*** RECORDS SHOWN Section Begins ***

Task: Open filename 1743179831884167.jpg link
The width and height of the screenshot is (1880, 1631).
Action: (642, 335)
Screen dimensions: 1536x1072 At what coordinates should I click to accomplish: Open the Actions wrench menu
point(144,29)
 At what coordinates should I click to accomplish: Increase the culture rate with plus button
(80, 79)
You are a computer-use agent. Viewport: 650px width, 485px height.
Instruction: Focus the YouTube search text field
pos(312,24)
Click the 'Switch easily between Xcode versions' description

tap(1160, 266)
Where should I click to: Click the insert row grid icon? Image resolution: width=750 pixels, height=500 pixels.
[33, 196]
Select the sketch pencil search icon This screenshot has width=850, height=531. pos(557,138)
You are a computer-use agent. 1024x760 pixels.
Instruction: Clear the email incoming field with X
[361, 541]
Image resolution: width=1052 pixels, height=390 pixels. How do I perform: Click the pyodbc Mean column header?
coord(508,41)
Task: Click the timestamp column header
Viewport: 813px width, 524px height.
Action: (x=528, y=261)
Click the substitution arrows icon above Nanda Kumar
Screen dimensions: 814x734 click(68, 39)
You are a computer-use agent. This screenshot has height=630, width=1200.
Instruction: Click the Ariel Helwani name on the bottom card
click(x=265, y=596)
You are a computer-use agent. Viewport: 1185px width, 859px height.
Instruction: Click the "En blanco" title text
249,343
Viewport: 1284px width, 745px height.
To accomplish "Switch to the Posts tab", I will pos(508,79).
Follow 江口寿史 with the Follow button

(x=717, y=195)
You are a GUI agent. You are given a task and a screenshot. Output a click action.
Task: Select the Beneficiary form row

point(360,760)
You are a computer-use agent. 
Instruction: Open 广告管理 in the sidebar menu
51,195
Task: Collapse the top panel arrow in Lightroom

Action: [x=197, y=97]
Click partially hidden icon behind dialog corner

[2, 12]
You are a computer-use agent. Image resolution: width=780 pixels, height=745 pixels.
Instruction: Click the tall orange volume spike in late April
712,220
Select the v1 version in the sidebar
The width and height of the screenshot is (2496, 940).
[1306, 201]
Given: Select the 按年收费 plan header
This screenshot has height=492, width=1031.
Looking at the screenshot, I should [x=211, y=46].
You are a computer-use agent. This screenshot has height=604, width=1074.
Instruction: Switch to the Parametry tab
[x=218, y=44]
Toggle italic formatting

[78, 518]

*** RECORDS SHOWN Section Ends ***

* WORK REQUEST
In the lines above, find the word "agent" and copy every line it occurs in.

* PROBLEM SOLUTION
You are a computer-use agent. Viewport: 650px width, 485px height.
You are a computer-use agent. 1024x760 pixels.
You are a computer-use agent. This screenshot has height=630, width=1200.
You are a computer-use agent. Viewport: 1185px width, 859px height.
You are a GUI agent. You are given a task and a screenshot. Output a click action.
You are a computer-use agent. 
You are a computer-use agent. Image resolution: width=780 pixels, height=745 pixels.
You are a computer-use agent. This screenshot has height=604, width=1074.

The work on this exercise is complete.